Building toward the everything exchange
The harder part of the job is everything Coinbase cannot yet do in Canada. “Coinbase wants to be the everything exchange,” she says – tokenized equities, traditional equities, prediction markets and a range of other products, much of which has no clear domestic path. Her answer is a multi-year campaign rather than a quick fix, and most of her time goes to mapping how each new product could be authorized, working backward from the Canadian rules and forward from the global roadmap on what she calls a two-year view.
She sees an outsized opportunity for Canada in that work, at a time when surveys show Canadian investors ramping up their crypto asset engagement. With global confidence in the US shifting, she argues, Canada’s standing as a stable G7 jurisdiction could let a Canadian-dollar stablecoin claim real space in international money markets – useful for government finances and for people in volatile economies who want a reliable store of value. “I see a huge opportunity there that is outsized compared to Canada’s size and population,” she says.
What AI cannot replace
That ambition shapes what she wants from external counsel: Technical command of securities and financial regulation is now the baseline, and judgment is the differentiator.
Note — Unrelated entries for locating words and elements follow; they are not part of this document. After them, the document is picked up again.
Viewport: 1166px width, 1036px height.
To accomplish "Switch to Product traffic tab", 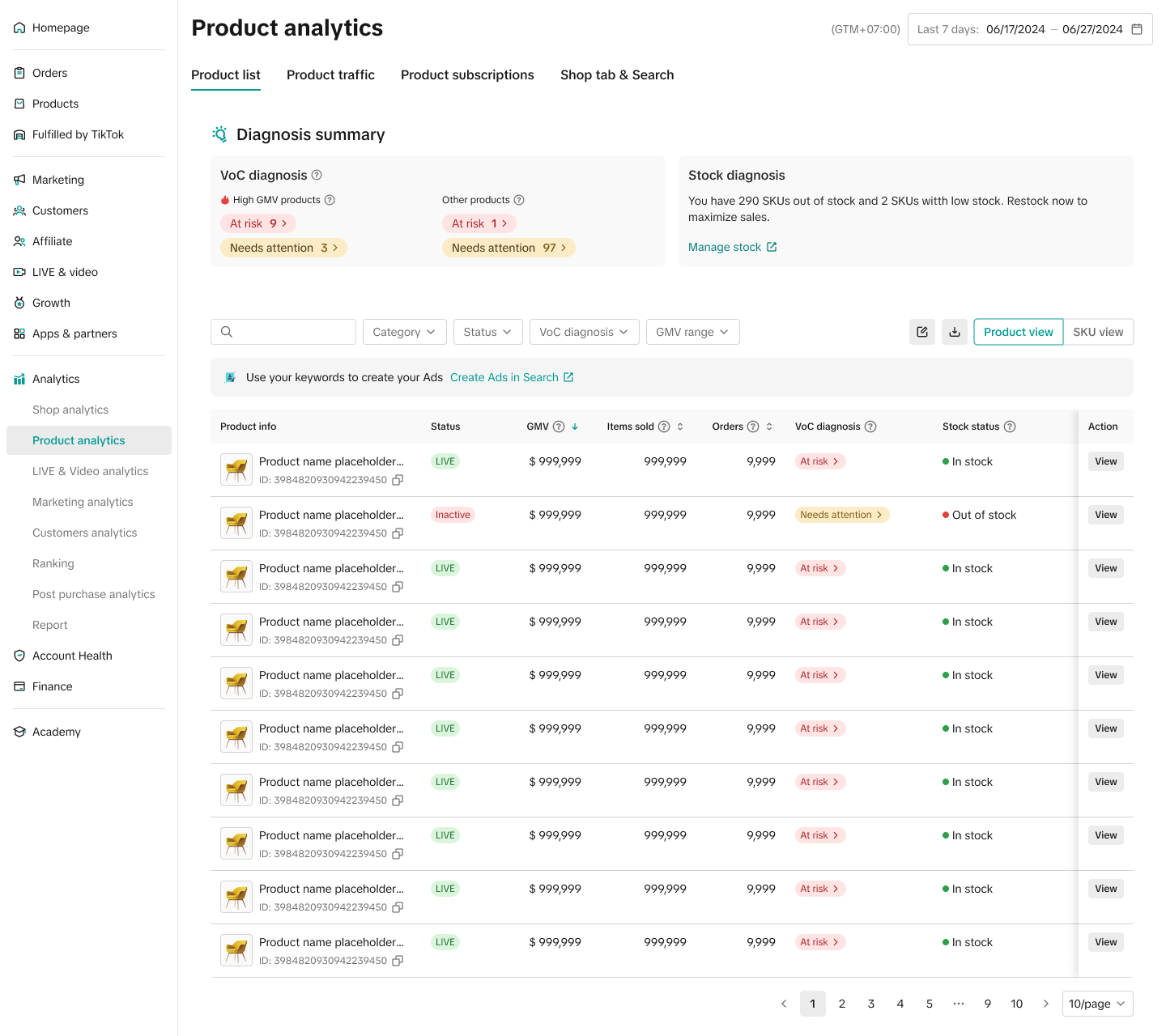I will coord(330,75).
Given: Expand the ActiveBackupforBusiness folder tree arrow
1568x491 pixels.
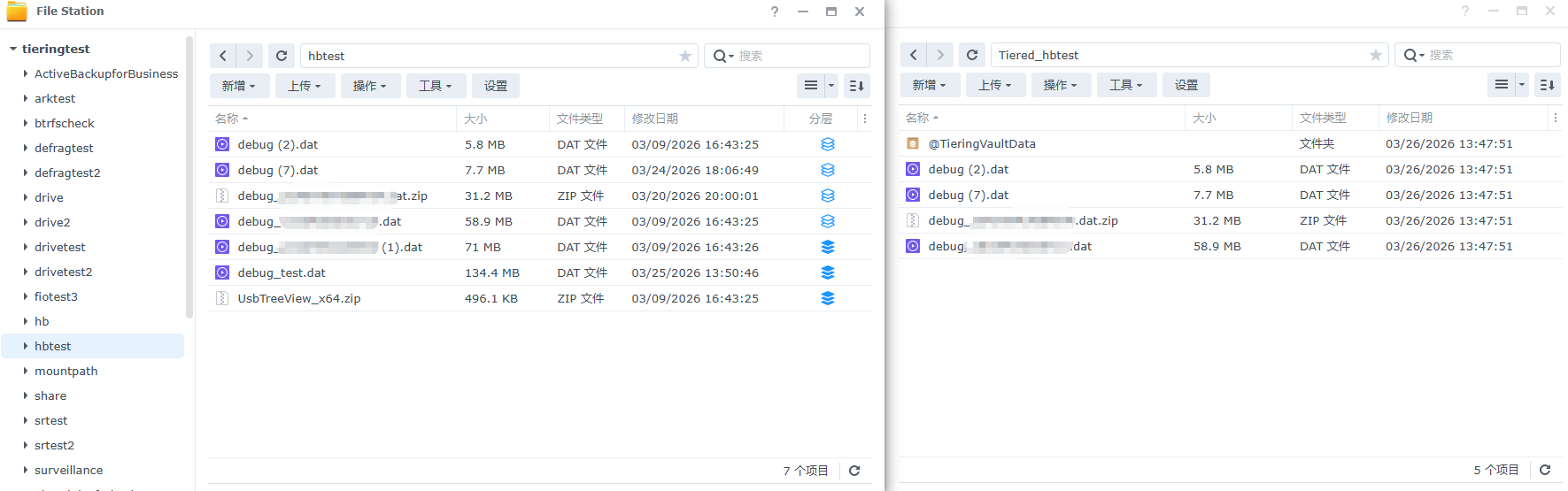Looking at the screenshot, I should tap(26, 74).
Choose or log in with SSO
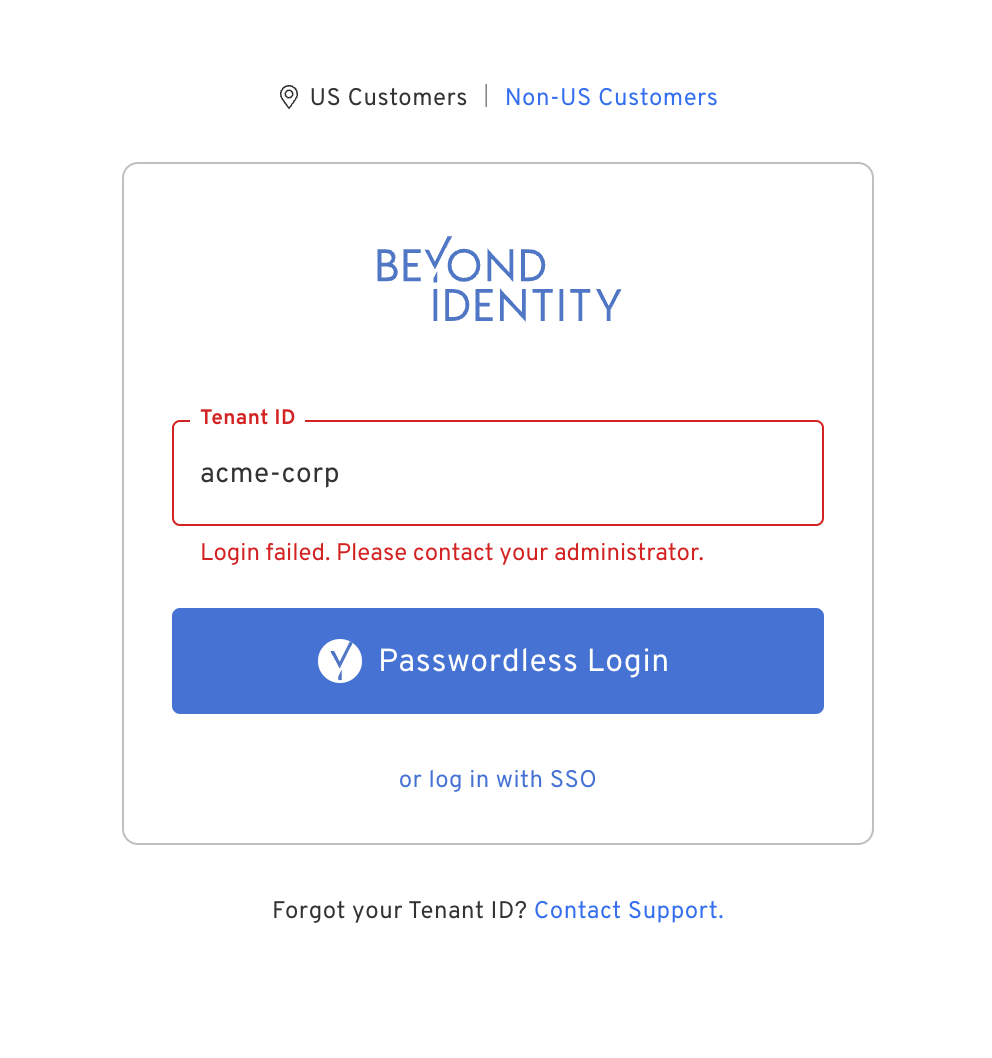Screen dimensions: 992x1058 [x=497, y=779]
AI can already surface and summarize the relevant rules, she notes, so a firm’s value lies elsewhere. “What I need from outside counsel is advice based on my risk appetite, based on my business priorities,” she says.
Fouin is candid about how she uses AI and where it fails, having trained an agent to attack her own analysis rather than flatter it, which she finds genuinely useful. The danger she watches for is what she calls “AI dumping” – accepting machine output without checking it – and she has seen tools cite statutory provisions that simply do not exist when she checks the source. “Legal cannot ever do this,” she says, and that gap is why she believes lawyers “won’t be replaced as quickly as people think.” The same caution surfaces as lawyers weigh AI’s impact on dispute resolution.
Her advice to lawyers eyeing an in-house move is to be sure they are driven by what drives her: Success comes from being a business partner, not just a lawyer. She points to her colleague and Coinbase chief legal officer Paul Grewal as the model, someone whose legal training frames his thinking but whose product is “trusted advice, guidance, strategy.” Getting there takes curiosity about the business and a willingness to ask. “Don’t fear asking stupid questions,” she says.